Toxics will be interrupted whenever they are being updated, or possibly removed. This can
happen at any point within the `Pipe()` function, so all blocking operations (including sleep),
should be interruptible. When an interrupt is received, the toxic should return from the `Pipe()`
function after it has written any "in-flight" data back to `stub.Output`. It is important that
all data read from `stub.Input` is passed along to `stub.Output`, otherwise the stream will be
missing bytes and become corrupted.

When an `end of stream` is reached, `stub.Input` will return a `nil` chunk. Whenever a
nil chunk is returned, the toxic should call `Close()` on the stub, and return from `Pipe()`.

## Toxic configuration

Toxic configuration information can be stored in the toxic struct. The toxic will be json
encoded and decoded by the api, so all public fields will be api accessible.

An example of a toxic that uses configuration values is the [latency toxic](https://github.com/Shopify/toxiproxy/blob/master/toxics/latency.go)

```go
type LatencyToxic struct {
    Latency int64 `json:"latency"`
    Jitter  int64 `json:"jitter"`
}
```

These fields can be used inside the `Pipe()` function, but generally should not be written
to from the toxic. A separate instance of the toxic exists for each connection through the
proxy, and may be replaced when updated by the api. If state is required in your toxic, it
is better to use a local variable at the top of `Pipe()`, since struct fields are not
guaranteed to be persisted across interrupts.

## Toxic buffering

By default, toxics are not buffered. This means that writes to `stub.Output` will block until
either the endpoint or another toxic reads it. Since toxics are chained together, this means
not reading from `stub.Input` will block other toxics (and endpoint writes) from operating.
If this is not behavior you want your toxic to have, you can specify a buffer size for your
toxic's input. The [latency toxic](https://github.com/Shopify/toxiproxy/blob/master/toxics/latency.go)
uses this in order to prevent added latency from limiting the proxy bandwidth.

Specifying a buffer size is done by implementing the `BufferedToxic` interface, which adds the
`GetBufferSize()` function:

```go
func (t *LatencyToxic) GetBufferSize() int {
    return 1024
}
```

The unit used by `GetBufferSize()` is `StreamChunk`s.
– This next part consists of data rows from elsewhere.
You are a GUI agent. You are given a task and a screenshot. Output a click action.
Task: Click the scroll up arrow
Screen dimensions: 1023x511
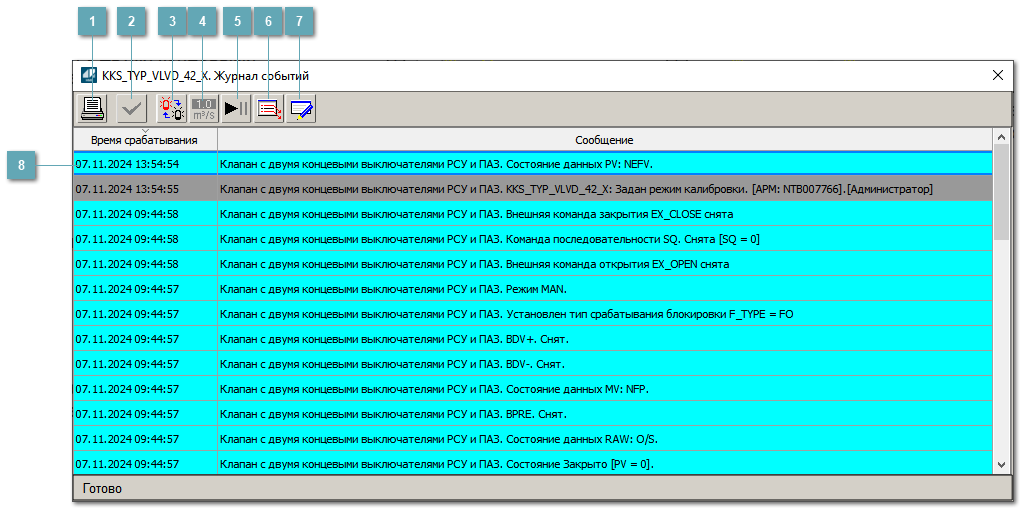pyautogui.click(x=1002, y=138)
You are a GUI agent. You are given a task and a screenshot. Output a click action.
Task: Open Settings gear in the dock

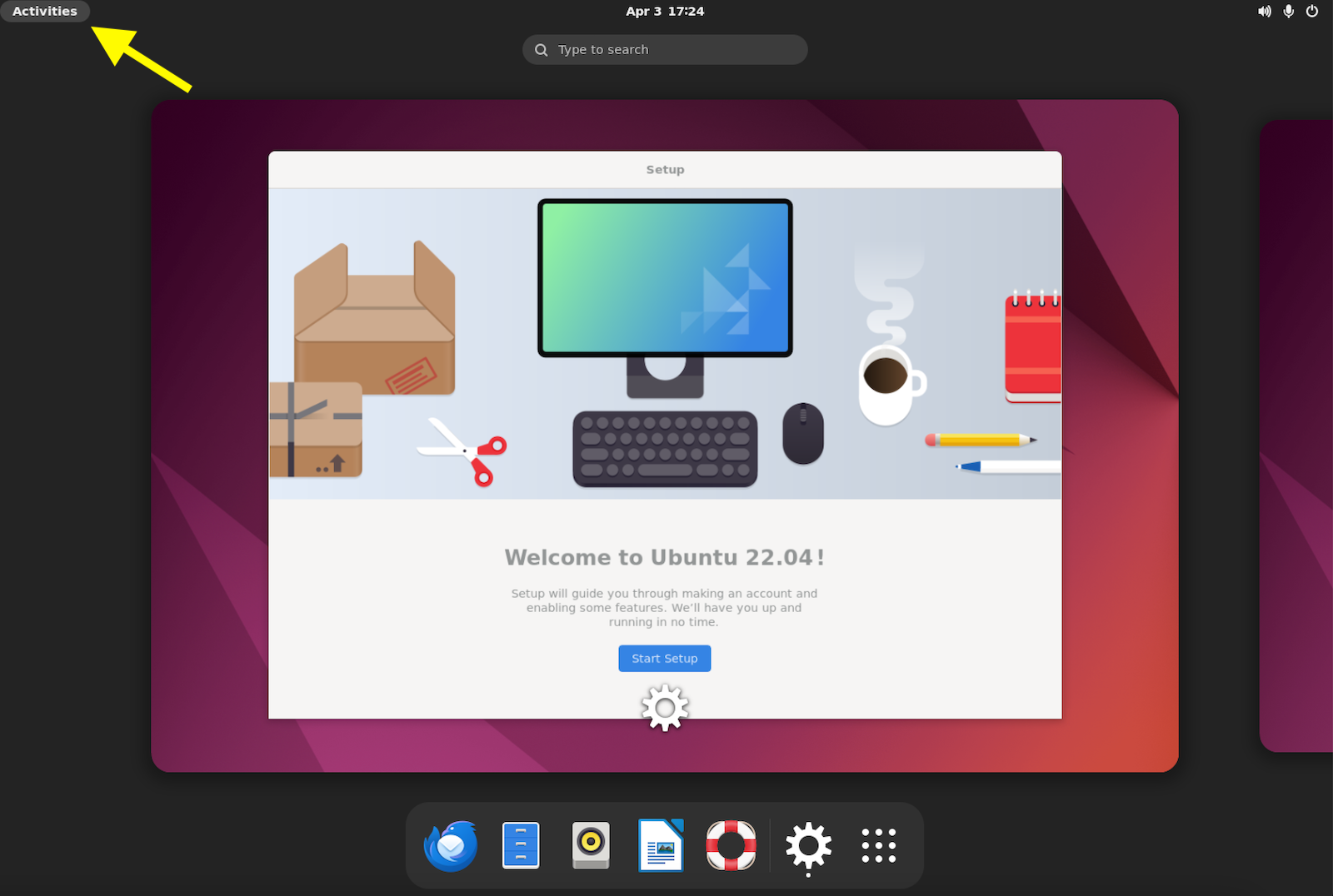coord(808,846)
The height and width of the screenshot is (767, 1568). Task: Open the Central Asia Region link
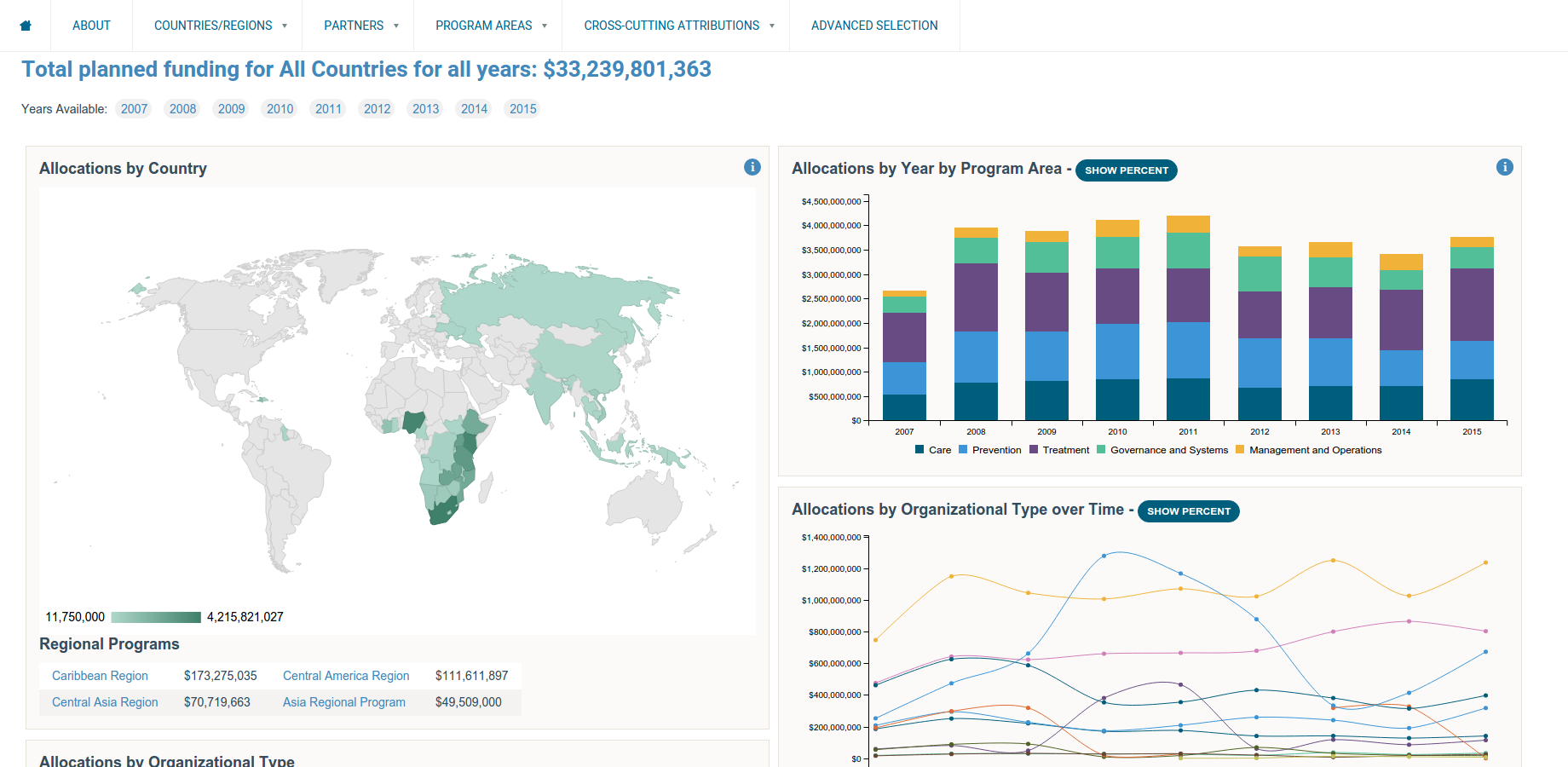coord(105,702)
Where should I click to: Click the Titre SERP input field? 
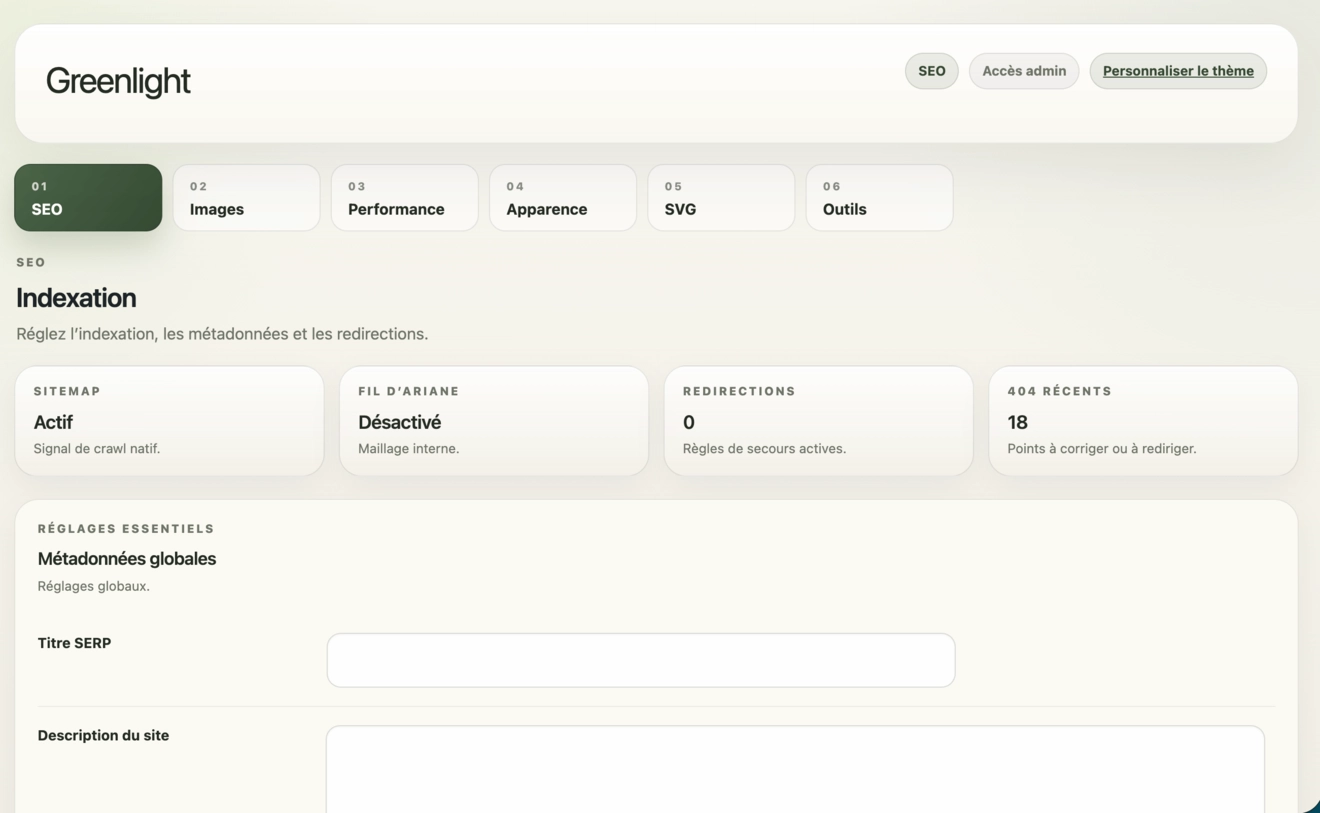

Chunks are generally anywhere from
1 byte, up to 32KB, so keep this in mind when thinking about how much buffering you need,
and how much memory you are comfortable with using.

## Using `io.Reader` and `io.Writer`

If your toxic involves modifying the data going through a proxy, you can use the `ChanReader`
and `ChanWriter` interfaces in the [stream package](https://github.com/Shopify/toxiproxy/tree/master/stream).
These allow reading and writing from the input and output channels as you would a normal data
stream such as a TCP socket.

An implementation of the noop toxic above using the stream package would look something like this:

```go
func (t *NoopToxic) Pipe(stub *toxics.ToxicStub) {
    buf := make([]byte, 32*1024)
    writer := stream.NewChanWriter(stub.Output)
    reader := stream.NewChanReader(stub.Input)
    reader.SetInterrupt(stub.Interrupt)
    for {
        n, err := reader.Read(buf)
        if err == stream.ErrInterrupted {
            writer.Write(buf[:n])
            return
        } else if err == io.EOF {
            stub.Close()
            return
        }
        writer.Write(buf[:n])
    }
}
```

See https://github.com/xthexder/toxic-example/blob/master/http.go for a full example of using
the stream package with Go's http package.